• **Goal of the exercise**
Rewrite the blog post on the hypercube from "Huang’s Breakthrough, Cvetković’s" to "on this bandwagon.", substituting "stability number" for "independence number".

Huang’s Breakthrough, Cvetković’s Bound, Godsil’s Question, and Sinkovic’s Answer
Let us consider the $ {n}$-dimensional hypercube $ {\{ 0, 1 \}^n}$. The Hamming graph on $ {H_n}$ has the elements of $ {\{ 0, 1 \}^n}$ as vertices an two vertices are adjacent if their Hamming distance is one, so they differ in one coordinate. It is easy to see that the independence number $ {\alpha}$ of this graph is $ {2^{n-1}}$.
It was a long open and famous problem what the maximum degree of an induced subgraph on $ {H_n}$ with $ {\alpha+1}$ vertices is. Very recently, Hao Huang showed that the answer is “at least $ {\sqrt{n}}$” and everyone is blogging about it (only a small selection): Anurag Bishnoi, Gil Kalai, Terry Tao, Fedya Petrov. Here I am jumping on this bandwagon.
Huang uses a variant of the inertia bound (or Cvetković bound). It is a good friend of the ratio bound (or Hoffman’s bound) which is the namesake of this blog. For the second time this year (the first time was due to a discussion with Aida Abiad), this I was reminded me of a result by John Sinkovic from 3 years ago. This blog posts is about Sinkovic’s result which answered a question by Chris Godsil on the inertia bound.
1. The Inertia Bound
A weighted adjacency matrix of a graph on $ {v}$ vertices is a symmetric $ {v \times v}$ matrix such that $ {A_{xy} = 0}$ whenever $ {x}$ and $ {y}$ are non-adjacent. Let $ {v_+(A)}$ denote the number of positive eigenvalues of $ {A}$ and let $ {v_-(A)}$ denote the number of negative eigenvalues of $ {A}$ (so $ {0}$ eigenvalues are left out). The bound is now as follows (usually attributed to Cvetković’s PhD thesis from 1971, but I do not know if it already contains the weighted version).
Theorem Let $ {X}$ be a graph with weighted adjacency matrix $ {A}$. We have $ {\alpha := \alpha(X) \leq \min\{ v – v_+(A), v – v_-(A) \}}$.

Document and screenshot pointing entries
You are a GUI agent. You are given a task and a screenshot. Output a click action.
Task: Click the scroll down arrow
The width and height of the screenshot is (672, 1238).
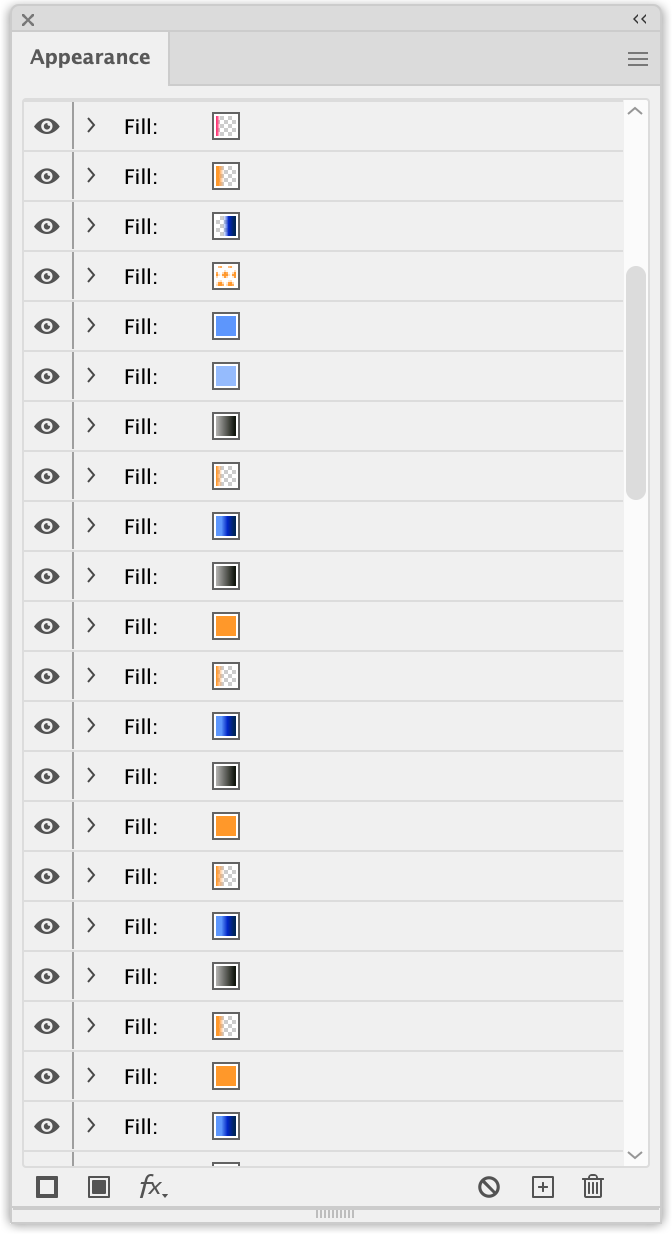[635, 1155]
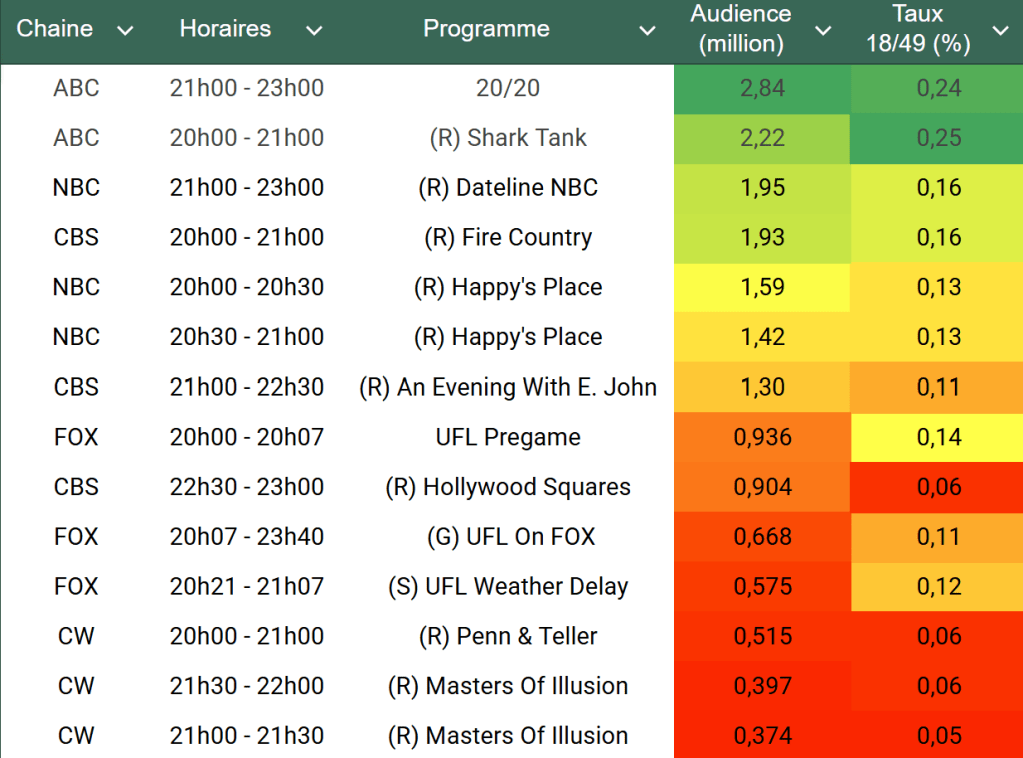The image size is (1023, 758).
Task: Expand the Audience (million) sort chevron
Action: [x=823, y=31]
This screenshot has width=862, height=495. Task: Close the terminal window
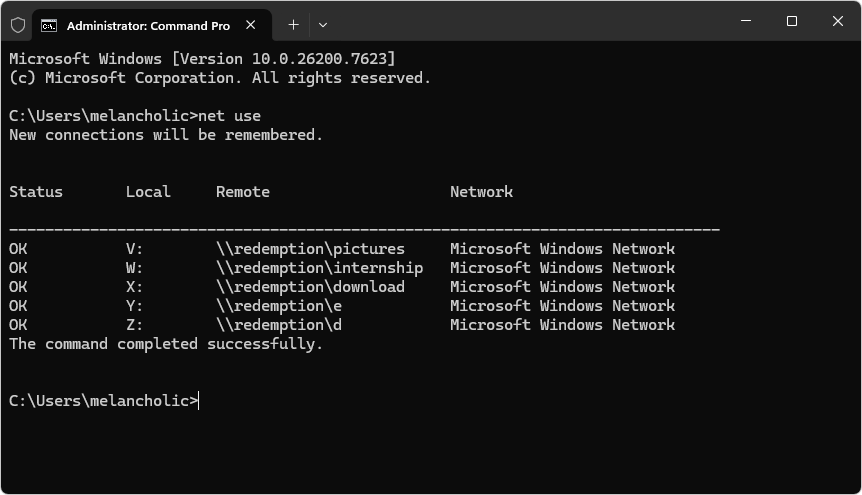(837, 21)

• **Solution**
Huang’s Breakthrough, Cvetković’s Bound, Godsil’s Question, and Sinkovic’s Answer
Let us consider the $ {n}$-dimensional hypercube $ {\{ 0, 1 \}^n}$. The Hamming graph on $ {H_n}$ has the elements of $ {\{ 0, 1 \}^n}$ as vertices an two vertices are adjacent if their Hamming distance is one, so they differ in one coordinate. It is easy to see that the stability number $ {\alpha}$ of this graph is $ {2^{n-1}}$.
It was a long open and famous problem what the maximum degree of an induced subgraph on $ {H_n}$ with $ {\alpha+1}$ vertices is. Very recently, Hao Huang showed that the answer is “at least $ {\sqrt{n}}$” and everyone is blogging about it (only a small selection): Anurag Bishnoi, Gil Kalai, Terry Tao, Fedya Petrov. Here I am jumping on this bandwagon.